Exercise inputs:
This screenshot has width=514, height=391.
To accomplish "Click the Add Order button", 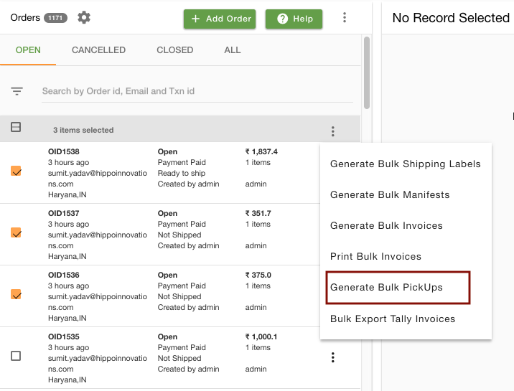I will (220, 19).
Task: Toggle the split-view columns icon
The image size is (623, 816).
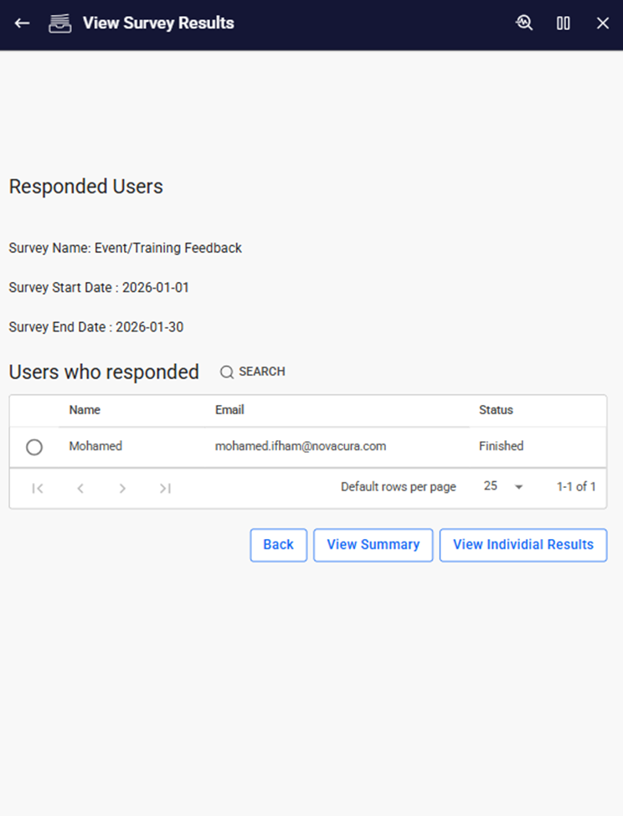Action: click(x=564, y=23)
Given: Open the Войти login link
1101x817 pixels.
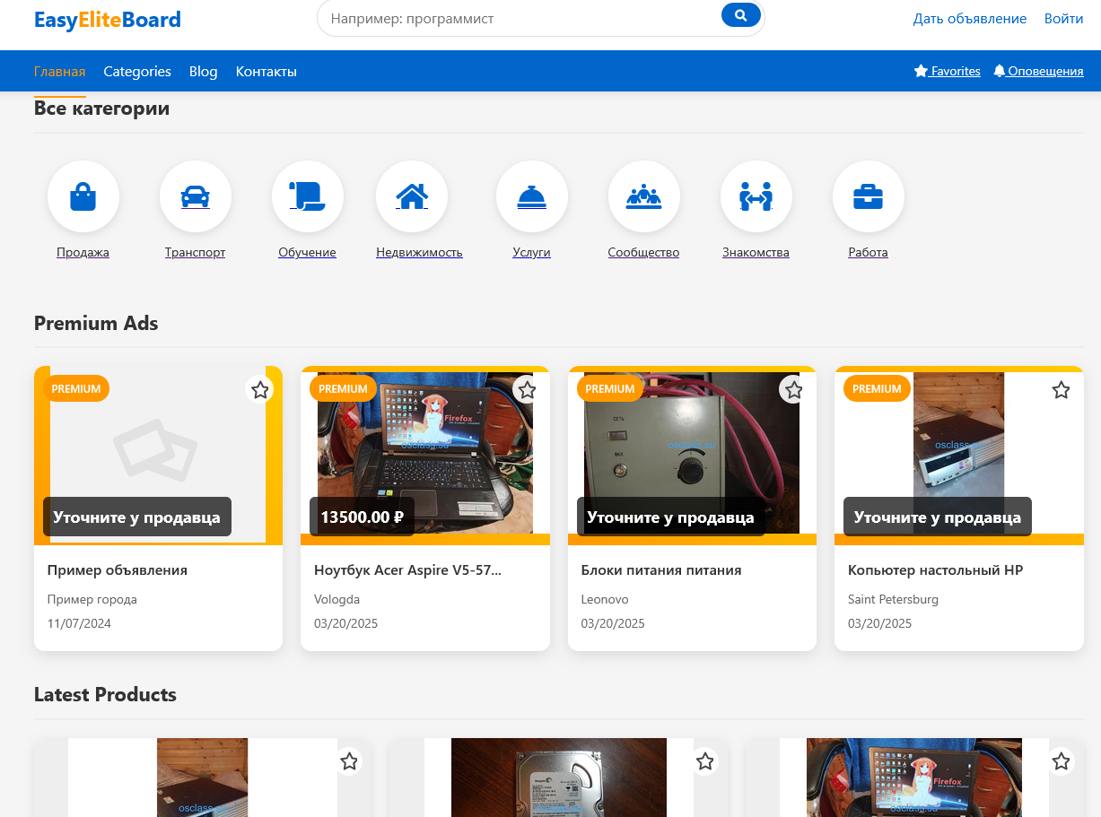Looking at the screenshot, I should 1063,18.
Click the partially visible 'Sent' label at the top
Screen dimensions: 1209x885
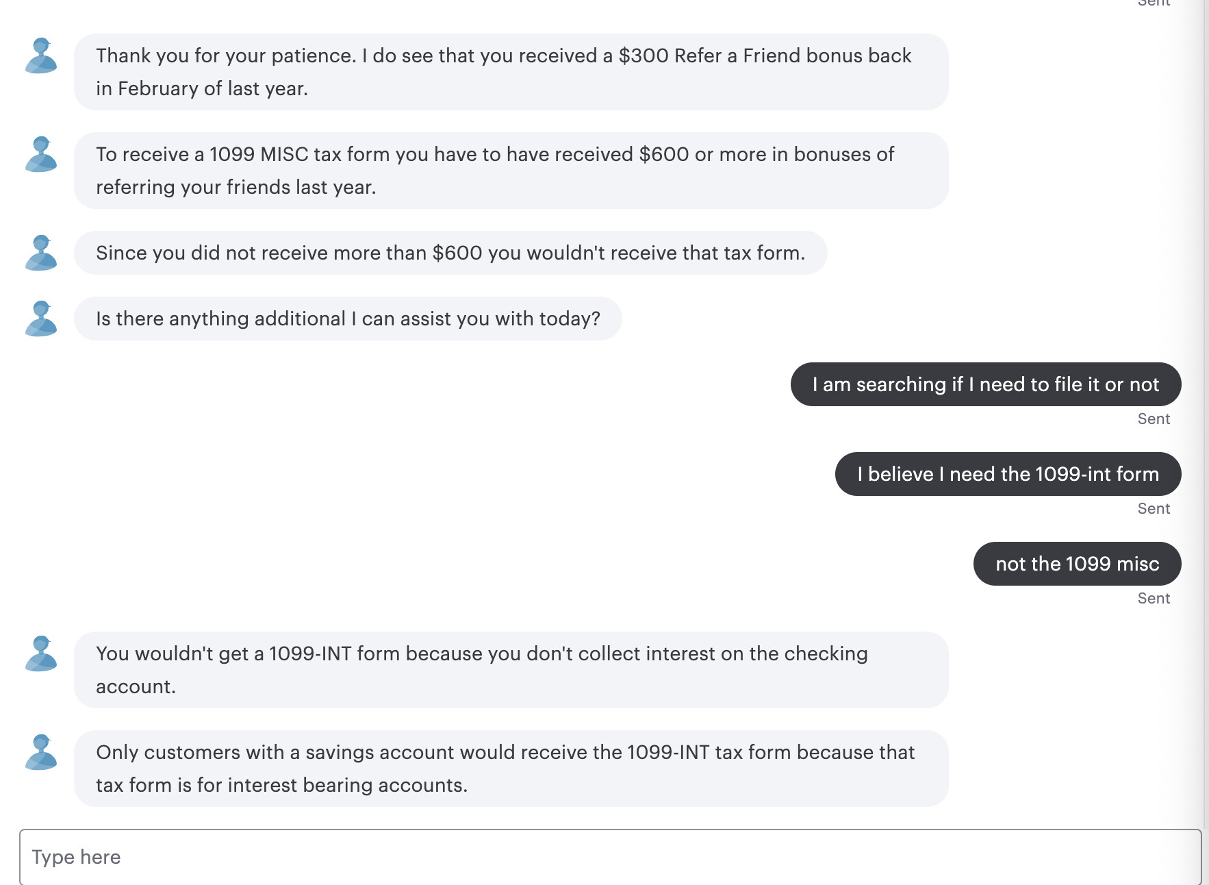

What you should do: Every line from the one that contains "Given: Open the Войти login link" through the end of the records above is to be reproduced exactly; no picture goes in the copy.

Solution:
Given: Open the Войти login link
1101x817 pixels.
Looking at the screenshot, I should 1063,18.
Click the partially visible 'Sent' label at the top
Screen dimensions: 1209x885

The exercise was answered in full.